Aerobic rice requires 50-70 percent less water, although its yields are about 30 percent less than hybrid rice -- a strain that brought about the Green Revolution in the 1960s, Wang told Reuters on the sidelines of a workshop in Beijing.
"Our objective is to help farmers cope with decreasing water availability. Water is getting scarce," said Bas Bouman, a senior scientist at IRRI.
IRRI said aerobic rice could be considered a mature technology in temperate countries such as northern China or Brazil, where breeding programmes since the 1980s have resulted in the release of several high-yielding aerobic rice varieties.
In tropical countries such as Thailand, the largest rice exporter, India and Philippines, aerobic rice systems are still in the research and development phase, said IRRI in a report.

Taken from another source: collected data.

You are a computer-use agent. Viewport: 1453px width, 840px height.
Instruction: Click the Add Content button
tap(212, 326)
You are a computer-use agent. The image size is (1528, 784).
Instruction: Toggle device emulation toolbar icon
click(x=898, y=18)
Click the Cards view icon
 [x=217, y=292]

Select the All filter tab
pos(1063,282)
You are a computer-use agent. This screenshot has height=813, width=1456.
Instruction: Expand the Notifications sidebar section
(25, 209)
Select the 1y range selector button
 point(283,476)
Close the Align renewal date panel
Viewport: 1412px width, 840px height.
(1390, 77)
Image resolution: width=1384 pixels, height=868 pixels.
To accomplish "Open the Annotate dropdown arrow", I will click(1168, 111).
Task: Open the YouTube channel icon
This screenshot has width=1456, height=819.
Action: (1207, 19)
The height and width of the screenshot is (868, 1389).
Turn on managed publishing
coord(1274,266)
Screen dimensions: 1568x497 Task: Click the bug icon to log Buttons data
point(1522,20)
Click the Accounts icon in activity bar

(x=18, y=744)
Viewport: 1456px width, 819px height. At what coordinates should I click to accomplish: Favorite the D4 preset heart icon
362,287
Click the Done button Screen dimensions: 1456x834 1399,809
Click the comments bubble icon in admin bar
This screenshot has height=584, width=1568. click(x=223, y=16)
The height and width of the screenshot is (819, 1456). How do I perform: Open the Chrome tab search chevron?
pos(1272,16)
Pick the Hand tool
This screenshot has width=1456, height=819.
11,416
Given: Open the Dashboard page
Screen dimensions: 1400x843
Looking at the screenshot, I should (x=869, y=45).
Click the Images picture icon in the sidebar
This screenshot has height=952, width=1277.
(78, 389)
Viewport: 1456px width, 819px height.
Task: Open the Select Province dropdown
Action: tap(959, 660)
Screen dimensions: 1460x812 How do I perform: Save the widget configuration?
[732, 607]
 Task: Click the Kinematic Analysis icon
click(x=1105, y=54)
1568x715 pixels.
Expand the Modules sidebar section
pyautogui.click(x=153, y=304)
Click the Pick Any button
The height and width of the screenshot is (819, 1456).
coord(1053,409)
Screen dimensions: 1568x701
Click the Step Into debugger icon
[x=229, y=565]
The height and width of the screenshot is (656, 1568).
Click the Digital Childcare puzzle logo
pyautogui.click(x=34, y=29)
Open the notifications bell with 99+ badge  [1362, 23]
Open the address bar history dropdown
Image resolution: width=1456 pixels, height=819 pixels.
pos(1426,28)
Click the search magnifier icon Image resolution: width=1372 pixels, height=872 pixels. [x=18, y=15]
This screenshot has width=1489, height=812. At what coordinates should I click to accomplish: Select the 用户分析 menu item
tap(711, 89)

Wang said the water shortage was already taking its toll on lowland rice in China, with the average yield dropping to 6 tonnes per hectare from 7.5 tonnes.
About a third of 4.6 million ha planted with lowland rice in northern China faced water shortages, while drought led to damage to lowland rice in the south, the country's major rice areas, he said.
In some areas in China's central province of Hubei, water supply for irrigating rice shank to 30 percent of the level in the 1960s due to sprawling cities and industries, Bouman added.
"In Yangtze River areas, where there is plenty of water, more water are used as cities and industries grow, but not for agriculture," said Bouman.
With Beijing handing out subsidies to grain farmers, prompted by surges in prices in 2003, Chinese rice output has increased each year to reach 186 million tonnes this year, up from the trough of 160 million tonnes in 2003.
However, Wang said China would need to produce about 20 percent more rice by 2030 to feed its increasing population, while limited irrigation infrastructure coupled with declining freshwater resources and farmland, limit potential for flooded rice in China.
Aerobic rice is also able to withstand flooding, prevalent in Auhui and areas along the Yellow River in the summer months and that can damage or destroy alternative summer crops such as maize or soybeans.
The potential areas for aerobic rice will be in the north China plain, northeast China and mountain areas in southwest China, which has enough rain but lacks irrigation.